On matin, alors que le soleil commençait à dorer le ciel de ses feux et que tout dormait encore, Atzimba, qui déjà levée errait selon sa coutume dans le jardin du palais, vit soudain pénétrer dans l’enceinte sacrée un jeune homme monté sur un animal aux formes singulières, blanc comme la cime des monts. L’inconnu tenait à la main une épée brillante, qu’il agitait. Sa vue, celle de l’animal extraordinaire qui le portait et lui obéissait, le glaive flamboyant dont il était armé, frappèrent la princesse d’admiration et de stupeur. L’étranger fut bientôt cerné par des guerriers qui, l’arc bandé, le menaçaient de leurs flèches. Il ne semblait ni s’en inquiéter ni songer à se défendre, encore moins à fuir. Ses yeux contemplaient la princesse qu’il venait d’apercevoir, qui de son côté oubliait de se voiler, de se retirer, et paraissait fascinée.
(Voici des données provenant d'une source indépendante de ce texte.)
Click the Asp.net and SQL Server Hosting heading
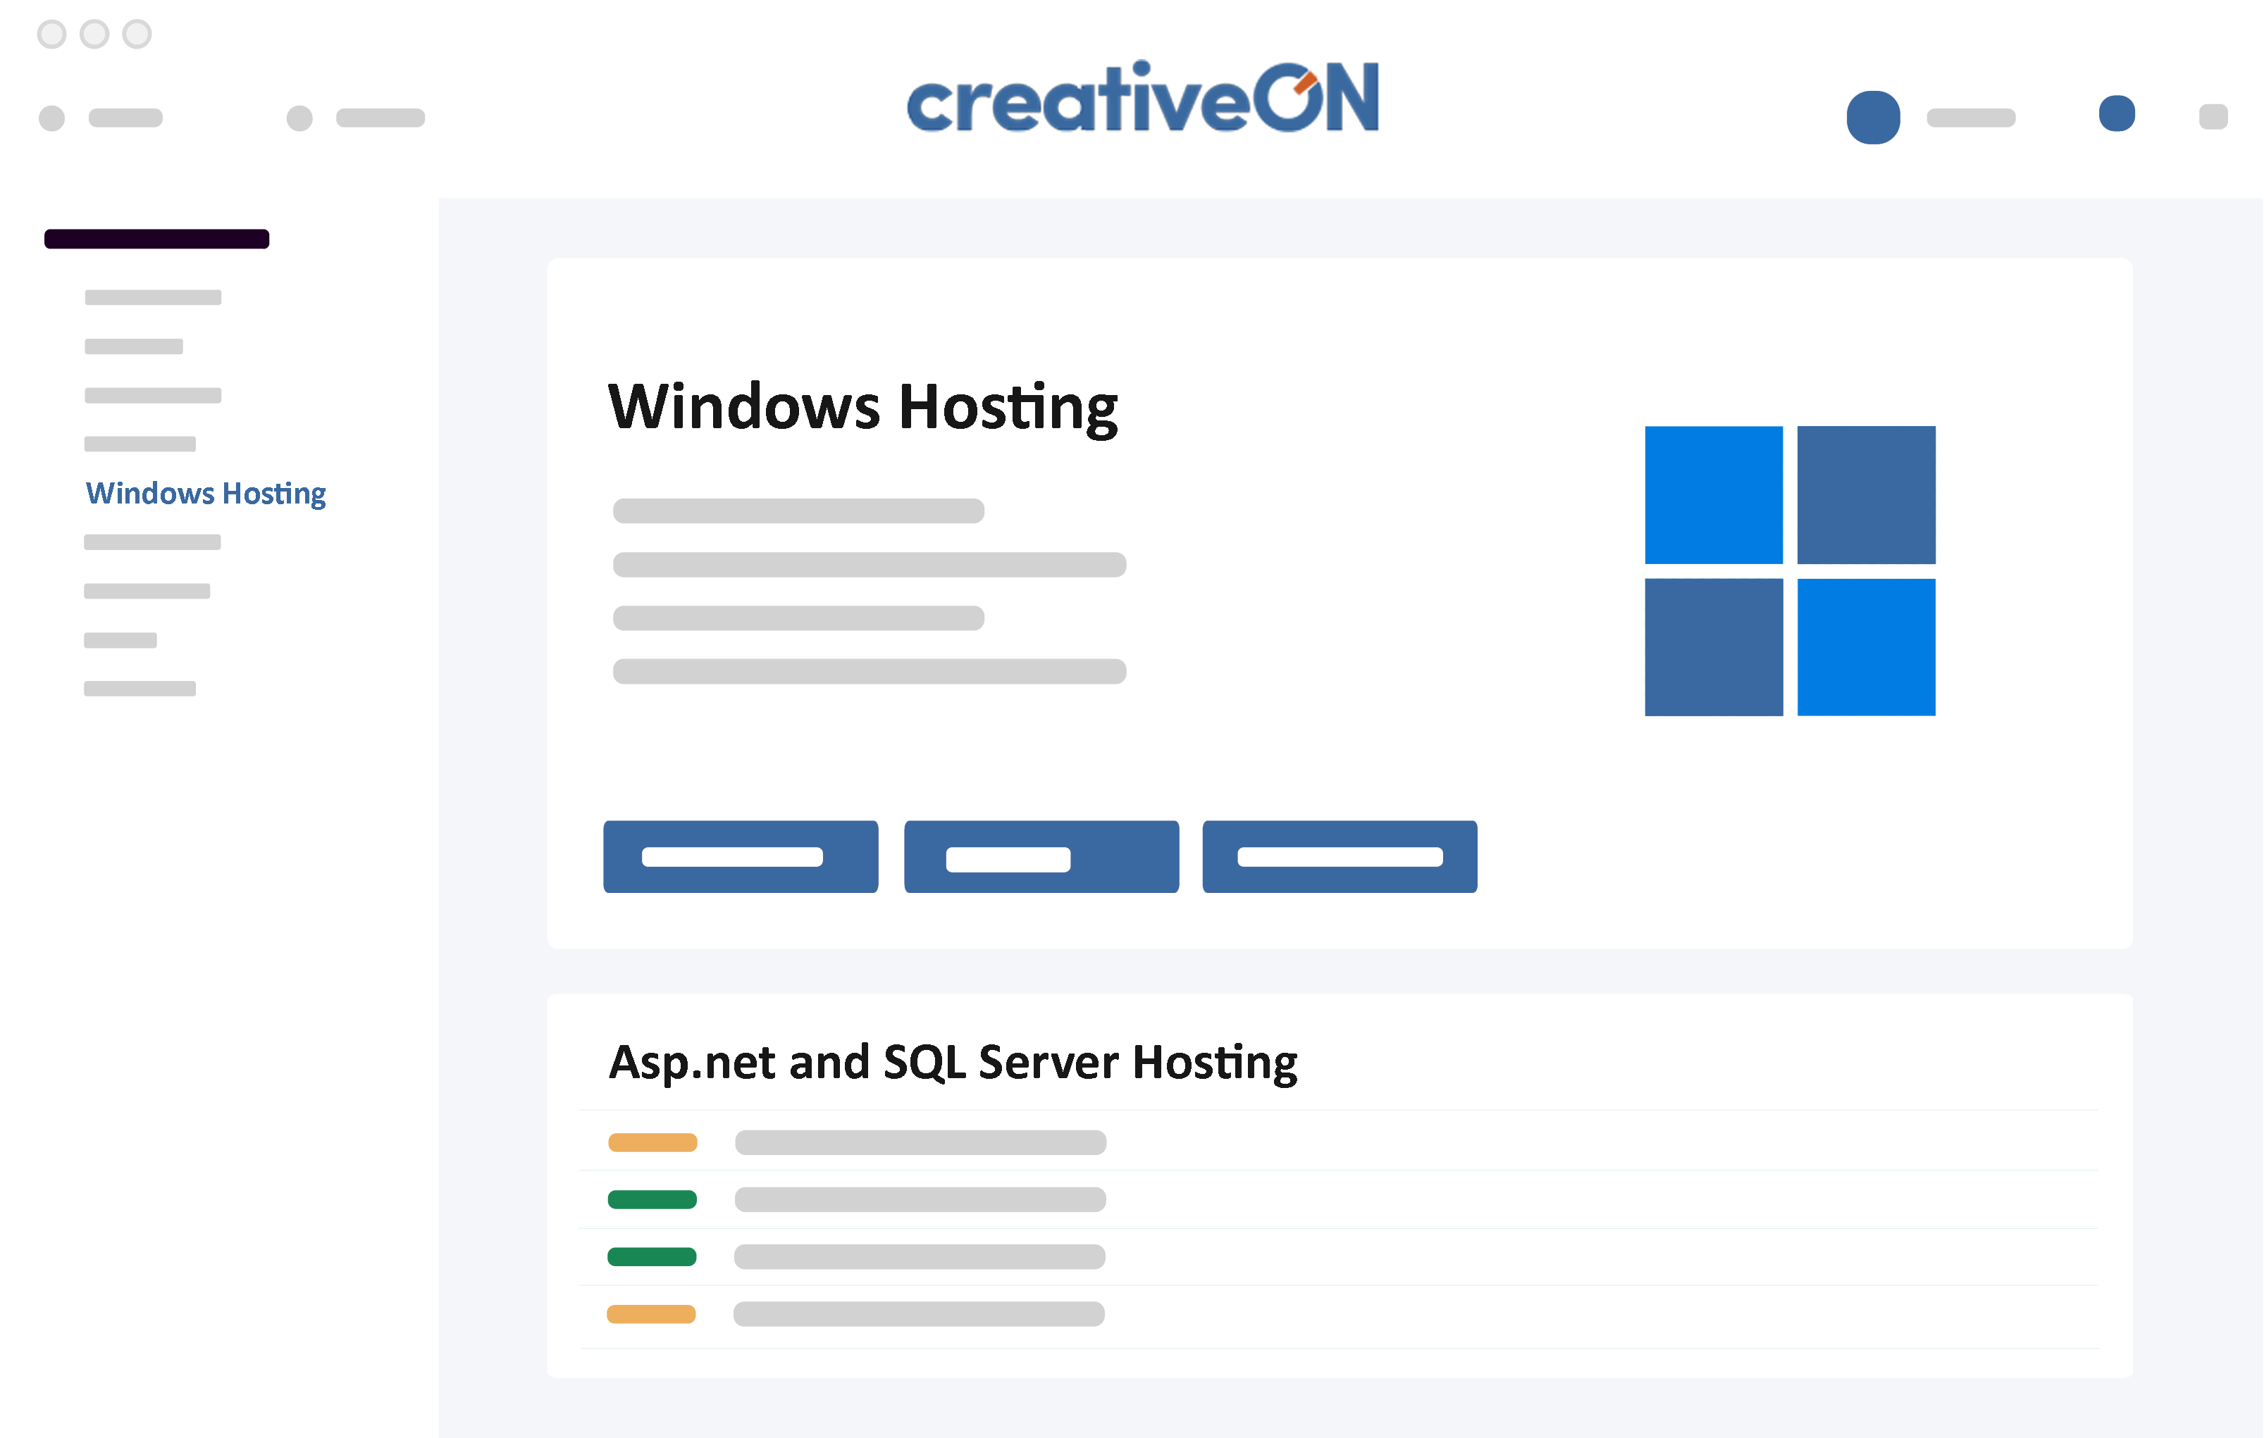Image resolution: width=2264 pixels, height=1438 pixels. pyautogui.click(x=952, y=1062)
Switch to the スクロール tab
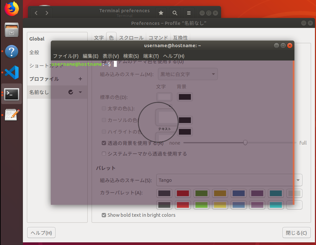 click(131, 38)
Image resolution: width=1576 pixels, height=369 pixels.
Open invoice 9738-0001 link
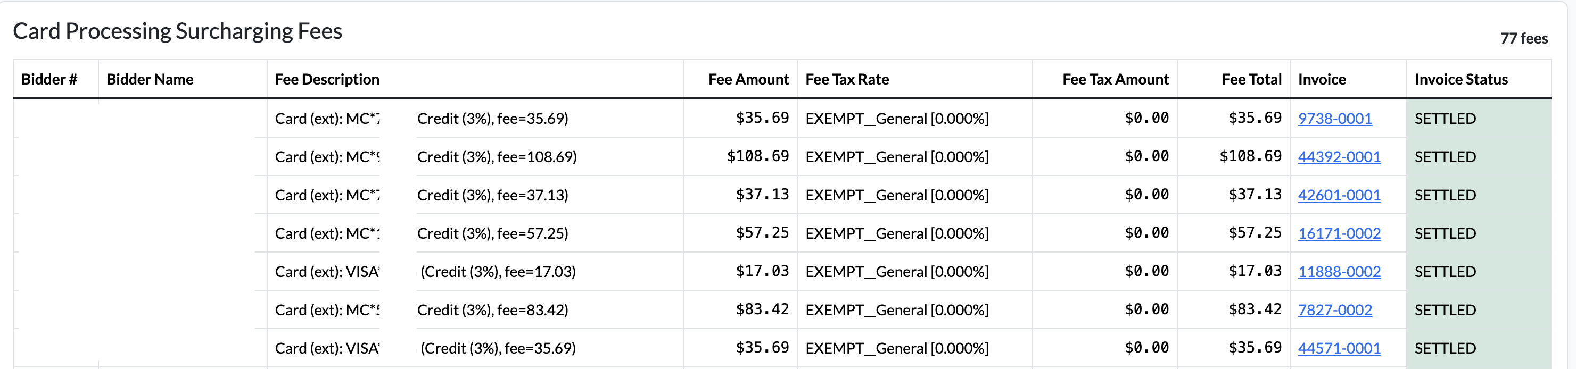coord(1334,119)
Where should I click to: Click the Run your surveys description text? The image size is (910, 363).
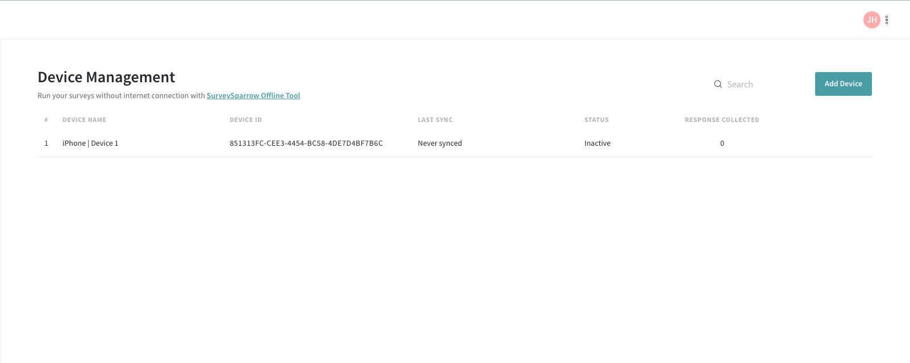(121, 96)
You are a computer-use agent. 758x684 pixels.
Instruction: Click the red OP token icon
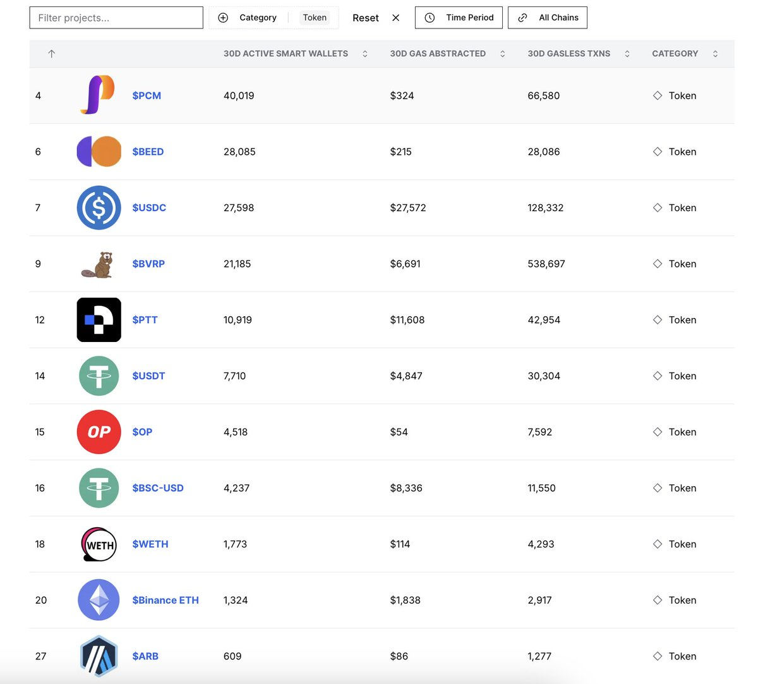[99, 432]
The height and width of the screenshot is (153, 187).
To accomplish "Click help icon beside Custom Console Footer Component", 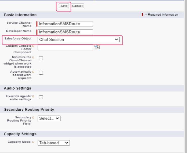I will (x=33, y=46).
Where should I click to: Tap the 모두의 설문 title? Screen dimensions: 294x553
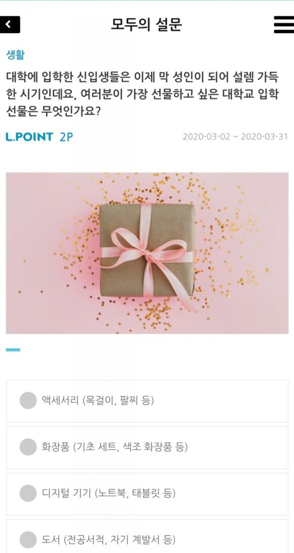pyautogui.click(x=146, y=25)
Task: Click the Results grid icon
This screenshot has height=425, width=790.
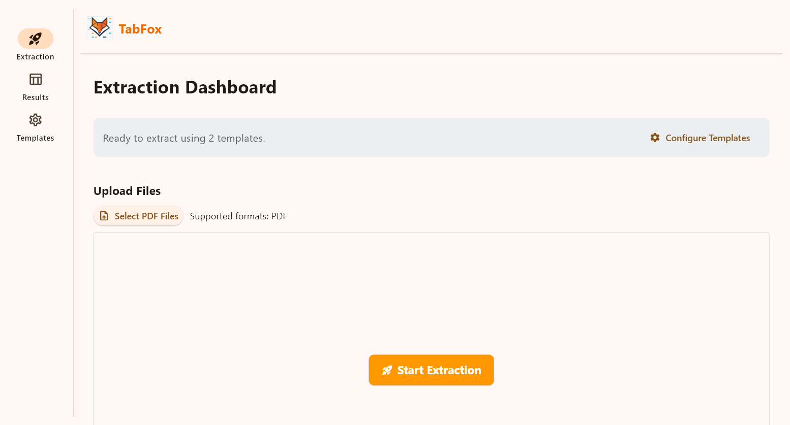Action: 35,79
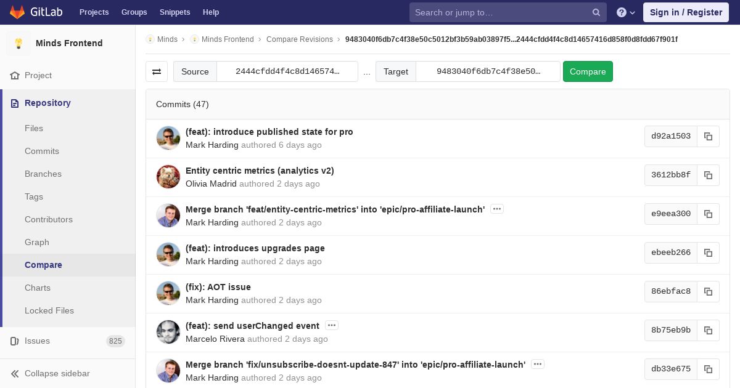740x388 pixels.
Task: Copy commit SHA 8b75eb9b
Action: tap(708, 330)
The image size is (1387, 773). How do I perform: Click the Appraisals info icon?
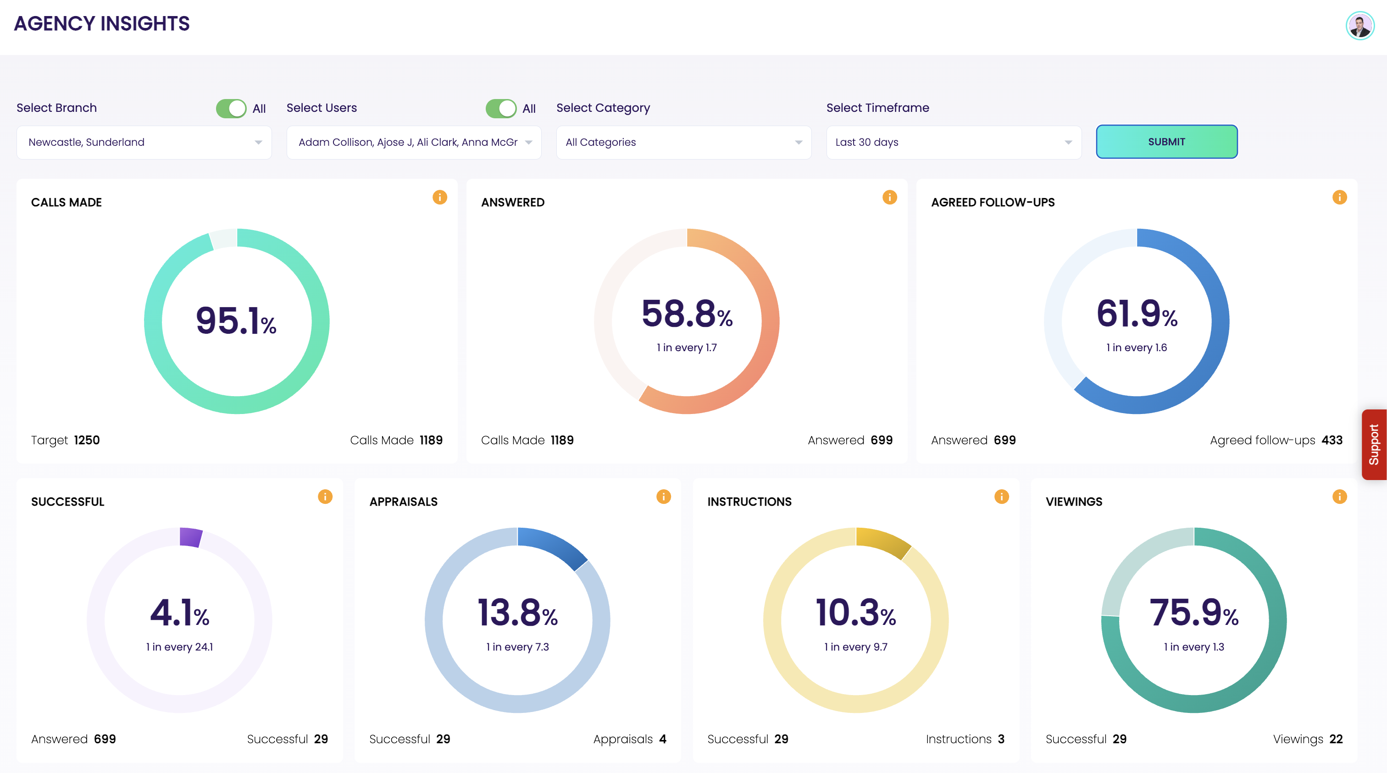tap(663, 496)
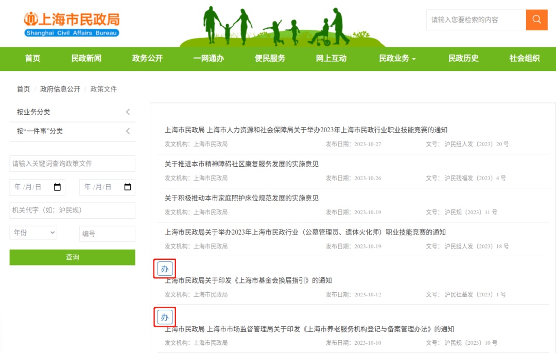
Task: Select 一网通办 in the navigation bar
Action: click(x=209, y=59)
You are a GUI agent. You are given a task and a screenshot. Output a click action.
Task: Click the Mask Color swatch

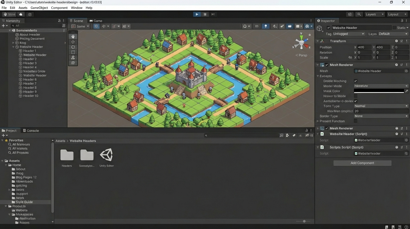point(379,91)
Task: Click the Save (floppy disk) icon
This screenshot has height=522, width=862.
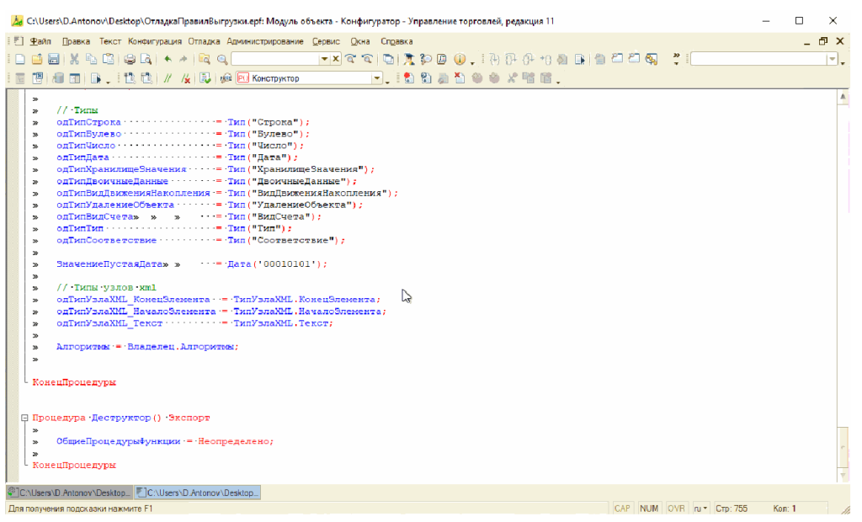Action: pos(53,60)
Le regard qu’échangèrent les deux jeunes gens fut interminable, ardent, troublant, et un même sourire de ravissement se dessina sur leurs lèvres. L’Espagnol abaissa son épée, comme soumis, puis se laissa guider, entraîner, sans que la princesse fît un seul geste. Elle demeura comme pétrifiée à la place qu’elle occupait, et nul de ceux qui étaient survenus, qui l’entouraient, n’osait ni la toucher ni lui parler, la croyant plongée dans une de ses extases accoutumées. Soudain elle s’affaissa ; une de ses compagnes venue du palais s’approcha, lui prit la main, la sentit glacée et cria :

— Notre mère est morte !

À ce cri, vingt fois répété, toutes les épouses du soleil, tous les piètres qui habitaient dans l’enceinte sacrée accoururent, entoureront Atzimba. On voulut la relever, et l’on s’aperçut que son corps était rigide. On la porta dans une des salles du palais, et Ton essaya en vain de la ranimer. Après de longs soins inutiles, ne pouvant plus douter que son âme avait pris son vol vers la Croix du sud, des courriers furent expédiés dans toutes les directions pour répandre la nouvelle de cet événement imprévu. Le lendemain, aucun doute n’étant plus permis sur le sort fatal de la jeune fille, son corps, selon l’usage, fut baigné par ses compagnes dans une eau parfumée, puis revêtu de ses parures les plus somptueuses. On étendit l’insensible dépouille sur une fine natte, on la couvrit de pétales de fleurs. Ce qui frappa chacun des assistans, c’est que le beau corps, bien qu’inerte, conservait toutes les apparences de la vie. Les mains croisées, la tête un peu inclinée, la bouche entrouverte, les yeux seulement à demi clos, Atzimba semblait dormir, et souriait.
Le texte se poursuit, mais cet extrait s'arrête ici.